I think there comes a time in every artist’s career where they need to re-evaluate some strategies that have been put in place and see what’s working and what isn’t. I believe a career as an artist can be quite fragile, because creativity on its own is just that - fragile.
As a young, eager artist, it can be easy to say yes to everything that comes your way and though it’s all fun and exciting at first, if you’re not saying yes to things that shape the life you want to live and turning down the things you know won’t serve you, it can be really easy to fall into burn out over and over again.
There are many critics who would say things like “money is money, it doesn’t matter where it comes from” “why are you complaining about earning X amount”, but to the core, if you’re not happy doing a job or project, you’re not going to do your best at it. This has an awful ripple effect because the more you say yes to a certain type of project, not only will you get more projects or jobs like that, but you’ll also start to become known for that specific thing, and if it’s something that you don’t like doing, you’ll fall into the trap.
For most of us artists, we don’t become artists to make a lot of money or to become celebrities, or anything like that. We become artists because we breathe art and it’s what gives us joy of living. The feeling of creating is second nature, and you can’t imagine doing anything else with your time here on earth. Being an artist is challenging, it forces you to deal with emotions, to go through the waves of life, to see life a little differently, to feel like an outcast, to be criticized, to be doubted and much more. I think any artist reading this will relate to at least one of those things.
So when it comes to creating a career as an artist, of course you need to earn enough to live. I was fortunate to jump into being a full time artist just a few months after graduating university, but looking back, I really wasn’t ready for it and I switched on a bit of a panic mode to say yes to anything that came my way. This is how the cycle got started.
The more I said yes to things out of fear, the more I felt completely disassociated from my career as an artist. The more I said yes to jobs that I didn’t feel passionate about, the more it took away from what I truly loved to do. Since moving out of my fancy apartment in downtown Toronto, I have had so much time and space to breathe and reflect on everything that got me here today. The panic mode didn’t turn off for awhile, but slowly started to fade away. Sometimes it comes back when I say yes to things that I’m unsure of, but then I tell myself things like “oh I’m young, I’m suppose to say yes to everything, I’m suppose to hustle day and night, etc”. Those killer voices in our heads can be such a drag, right?

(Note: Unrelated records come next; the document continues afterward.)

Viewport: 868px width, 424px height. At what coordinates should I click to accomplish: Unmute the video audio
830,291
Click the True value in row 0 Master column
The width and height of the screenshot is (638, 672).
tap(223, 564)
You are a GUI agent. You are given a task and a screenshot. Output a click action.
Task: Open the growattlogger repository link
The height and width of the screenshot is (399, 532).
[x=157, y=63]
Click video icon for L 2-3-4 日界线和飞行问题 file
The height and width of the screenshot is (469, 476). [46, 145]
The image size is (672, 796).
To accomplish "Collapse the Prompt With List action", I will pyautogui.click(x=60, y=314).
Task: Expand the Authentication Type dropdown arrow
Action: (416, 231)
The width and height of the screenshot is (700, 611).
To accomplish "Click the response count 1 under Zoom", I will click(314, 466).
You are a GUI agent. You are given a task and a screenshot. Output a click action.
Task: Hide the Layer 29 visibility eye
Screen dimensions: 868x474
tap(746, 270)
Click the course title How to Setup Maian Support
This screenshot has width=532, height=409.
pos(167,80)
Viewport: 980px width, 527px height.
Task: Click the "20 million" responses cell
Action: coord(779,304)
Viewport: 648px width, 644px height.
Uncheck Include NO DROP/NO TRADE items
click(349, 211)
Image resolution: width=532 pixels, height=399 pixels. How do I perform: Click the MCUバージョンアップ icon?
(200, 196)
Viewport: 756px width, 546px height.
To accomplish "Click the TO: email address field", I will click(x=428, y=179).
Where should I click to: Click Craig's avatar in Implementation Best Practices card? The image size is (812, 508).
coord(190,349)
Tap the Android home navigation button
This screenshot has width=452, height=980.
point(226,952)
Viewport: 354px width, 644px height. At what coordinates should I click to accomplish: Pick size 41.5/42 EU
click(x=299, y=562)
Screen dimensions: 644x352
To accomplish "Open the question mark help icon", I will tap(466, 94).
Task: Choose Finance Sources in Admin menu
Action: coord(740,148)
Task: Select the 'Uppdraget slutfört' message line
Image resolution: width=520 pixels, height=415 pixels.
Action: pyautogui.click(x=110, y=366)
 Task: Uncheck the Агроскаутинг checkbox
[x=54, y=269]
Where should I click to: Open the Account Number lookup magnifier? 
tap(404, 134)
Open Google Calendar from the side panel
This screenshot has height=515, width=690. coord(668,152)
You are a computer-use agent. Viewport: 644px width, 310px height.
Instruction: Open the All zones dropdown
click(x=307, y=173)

The more I can zoom out of my life and see the overall image of where I am and where I’m going, the more confidence I have to turn down the things that don’t bring me joy. I’ve learned very quickly that money and comfy-ness will not bring me happiness. And I learned very quickly that asking everyone for their opinions on everything will not help me stay focused on what I truly want my life and my career to look like.
I think a lot millennial artists have a hard time understanding how to create a career as a creative and we shape and change our work to try to fit a certain mould which we think will generate more income for us. I think millennials have such a unique perspective of life, I think we understand that time is limited and that we should try to earn a living from doing something that brings us joy. Compared to our parents and the older generations who did not have the luxuries that we do today, who see income and income and it doesn’t mater where it comes from. I’m not saying this is a bad thing, it’s just a different way of seeing life. We each have our own lenses and we each have our own opinions of what joy means to us.
I would like to remind all you artists out there, as well as myself if I’m being quite honest, that your gift is your power, and you can choose to do what you want with it. When I take on projects now, I know that I’ll be delivering something that is genuine and that I know I can bring my clients’ visions to life. The more joy you feel throughout your career, the better your work will be and in turn, the more money you have the potential to make. Trust the process along the way, though. Don’t fall into a get rich quick scheme, because even if you do “get rich quick”, I doubt you’ll feel happy about it. Allow yourself the time to explore and create just for fun, allow your inner child to come out and play with paints and markers and feel the texture of the paper on your brush, see how magical it is that you can project images in your head onto paper or canvas.
But most of all, learn to say no. Learn that “no” is not a mean word, nor is it a missed opportunity. It is a step back in the right direction, and it is an empowering feeling to know that one project turned down means there’s a better one on the way.
I leave you with this quote:
“What you don’t do determines what you can do.”